The Triffids - In The Pines
Damn, I just did!
Anyway, now I have got that out of the way, I can concentrate on the review of this album proper. However, it is worth remembering the fact of that opening sentence at all times, for this is the Triffids at their most lo-fi. It comes in complete contrast to Calenture which saw them at their most polished (some would argue it was over-produced) phase. If you want to evaluate the difference directly, I suggest you listen to the versions of "Jerdacuttup Man" which feature on both these albums.
Now for many, lo-fi is just an excuse for not having to spend too much money on fancy production. For the Triffids, lo-fi is an art in itself. As the liner notes to this expanded and remastered reissue explain, the original producer was rehired and was able to enhance it in a way which he claims he originally wished to, but was not able to do because of the limitations of technology at the time. One result of this is that the sound is clearer and more vibrant, without losing the positive effects of the recording style, such as the wonderful, almost live feel to the whole thing.

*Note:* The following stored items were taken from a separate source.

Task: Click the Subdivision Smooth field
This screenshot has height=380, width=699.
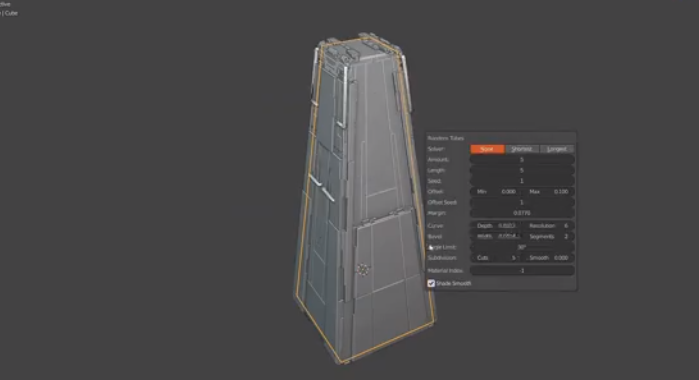Action: pos(548,258)
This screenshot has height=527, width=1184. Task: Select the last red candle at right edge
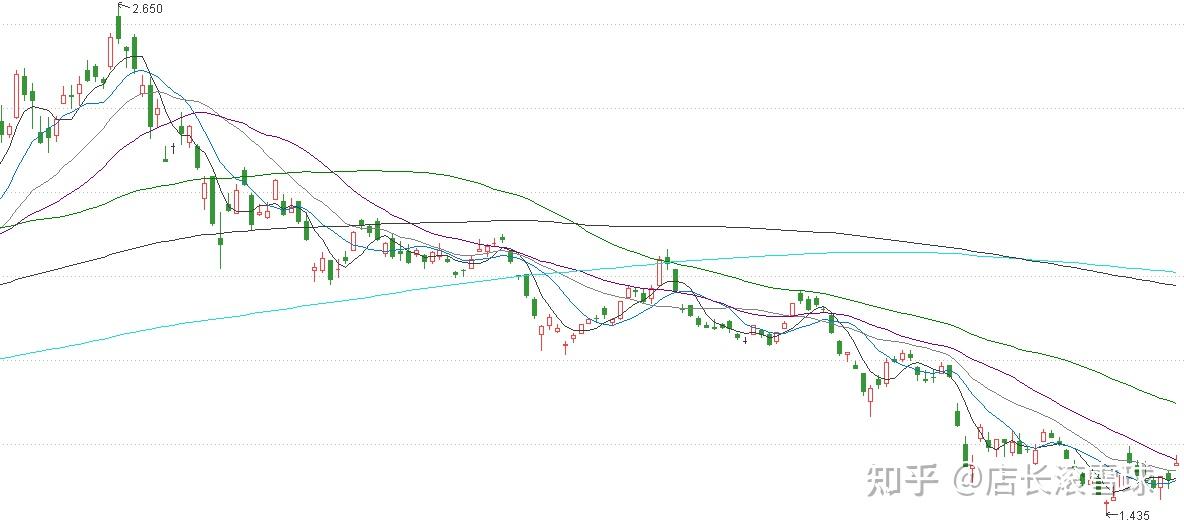click(x=1176, y=461)
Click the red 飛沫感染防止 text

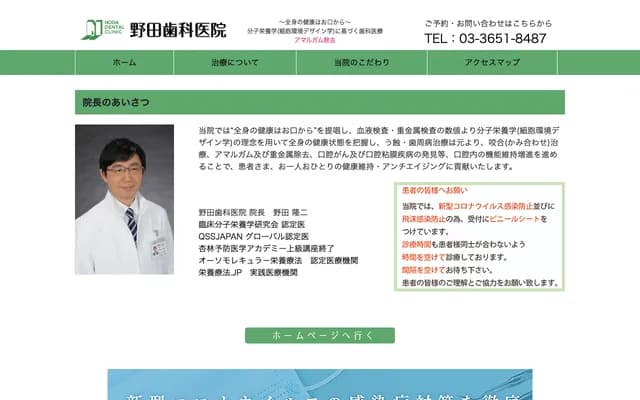pyautogui.click(x=425, y=218)
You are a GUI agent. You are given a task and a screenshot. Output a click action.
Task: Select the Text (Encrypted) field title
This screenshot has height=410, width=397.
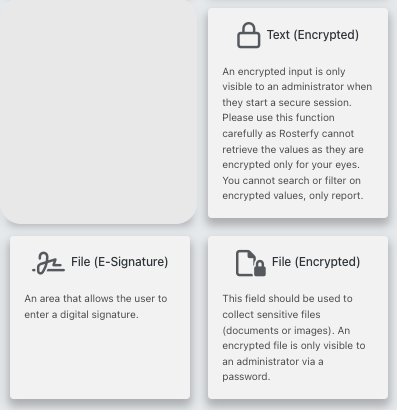point(313,35)
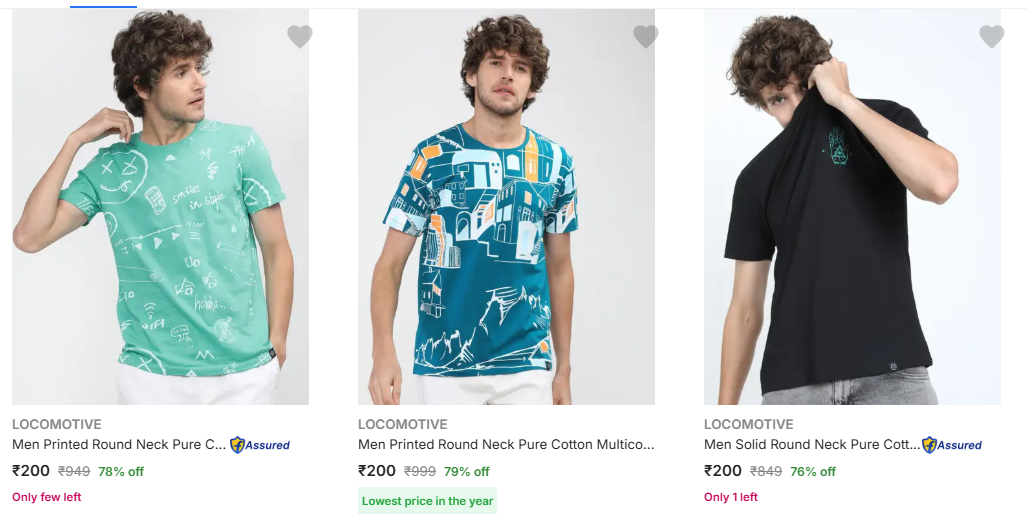The width and height of the screenshot is (1027, 514).
Task: Click heart icon on blue multicolor t-shirt
Action: 646,37
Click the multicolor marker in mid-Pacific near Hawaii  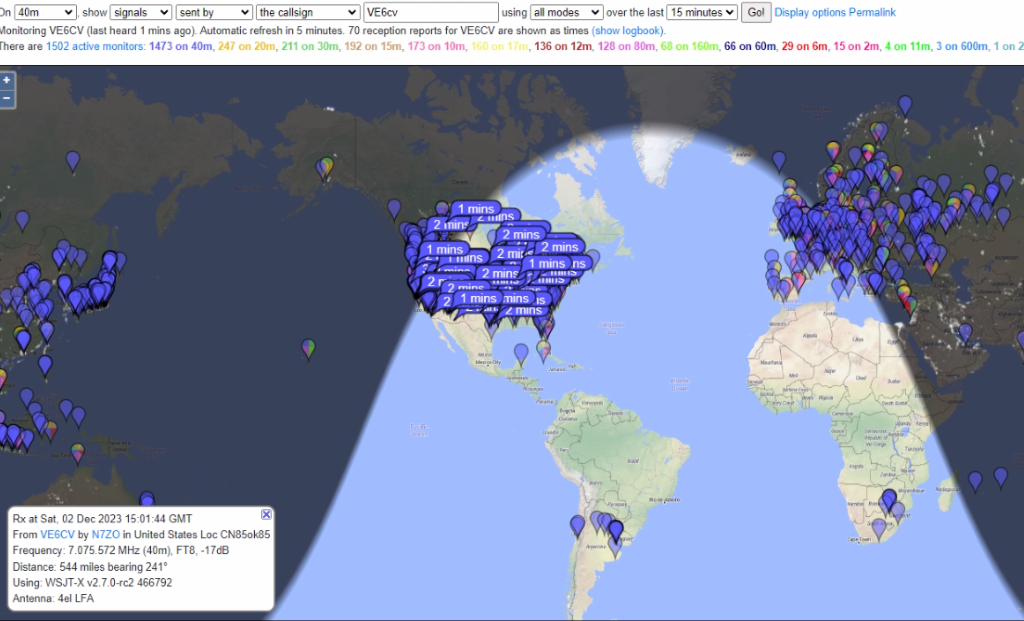310,347
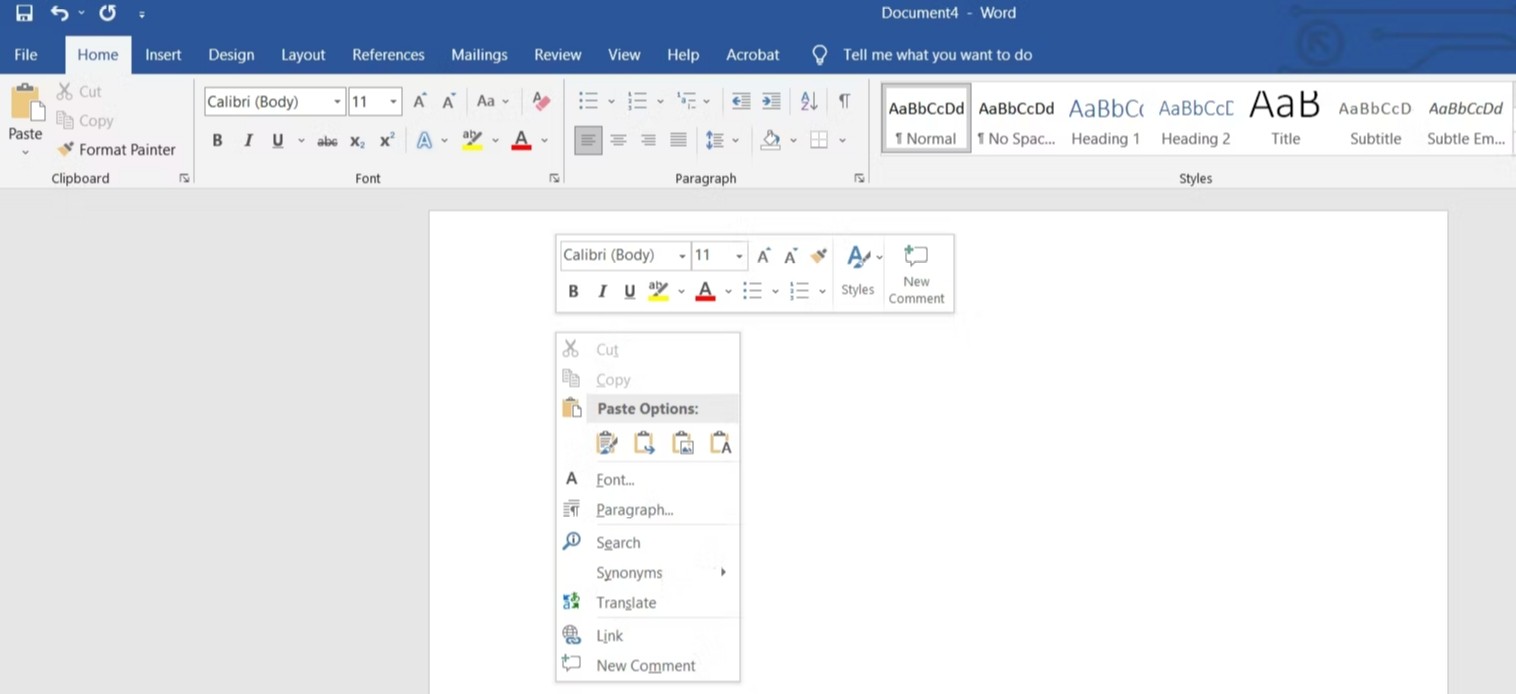Click the Subscript icon in the ribbon
This screenshot has height=694, width=1516.
357,141
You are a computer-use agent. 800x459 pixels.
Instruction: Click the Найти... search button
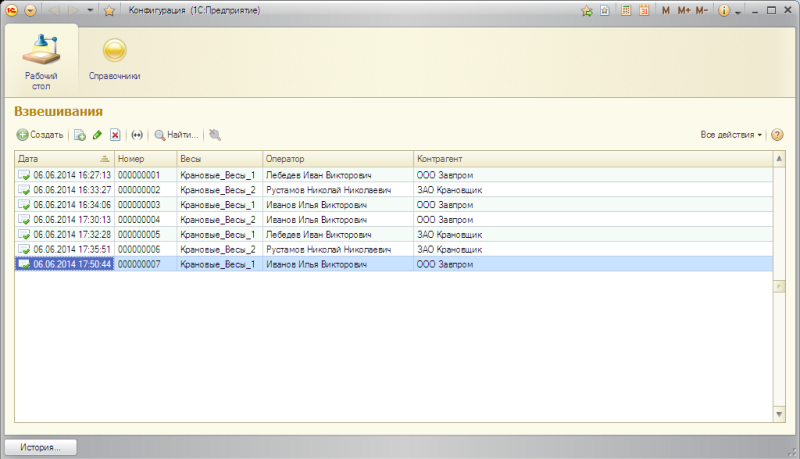coord(176,135)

And just in case you forgot, the banter which goes on in between tracks is also left in, though I confess I am not usually a fan of this tactic. However, there are downsides to this production method. Sometimes the vocals are somewhat distorted - witness the David McComb's "s" sound becoming much more like the hissing of a snake on several of the tracks.
But it would be churlish to dwell on these issues in the face of an album which is a rare treat. The quasi-live sound is what makes the album well worth listening to. In truth, the songs are not as strong as on either Born Sandy Devotional (their best in my view) or Calenture. At no time, however, can one fault the quality of the lyrics, which have always been a hallmark of the Triffids - thoughtful and elegant. The quality of the songwriting marks David McComb out as one of the best, not to mention unsung, heroes of lyrical style.
The opener, "Suntrapper" is perhaps the best of the bunch and certainly sounds the rawest. "Kathy Knows" is often cited as one of the better tracks but I find it drags a little. "Jerdacuttup Man" is perhaps not as strong as the later version on Calenture and there are other tracks which feature here which are earlier versions of those which appeared on later albums including "Trick of the Light", "One Soul Less on Your Fiery List" (the same song as "Hometown Farewell Kiss") and a full version of "Born Sandy Devotional", a stripped down version of which appeared on the extended album of the same name but, for some reason, was missed off the original vinyl issue in 1986.
Perhaps the most intriguing tracks are the two country influenced tracks in the middle. "Once a Day" is the better of the two and is a clever little song, delivered in a rousing style with a live, clap-along, almost drunken backing vocal and some excellent work by "Evil" Graham Lee on pedal steel guitar. On balance, these may have suited the environment in which they were recorded better than their inclusion on this album might suggest.
In the Pines is in some ways an ambitious album; in others it is perhaps rather indulgent. When it works it works well, and for the same reasons which make any Triffids album a success. However, it does have some flaws and these mean that it does not scale the heights reached with Born Sandy Devotional. Nonetheless, this is a fine album, and well worth having in anyone's collection.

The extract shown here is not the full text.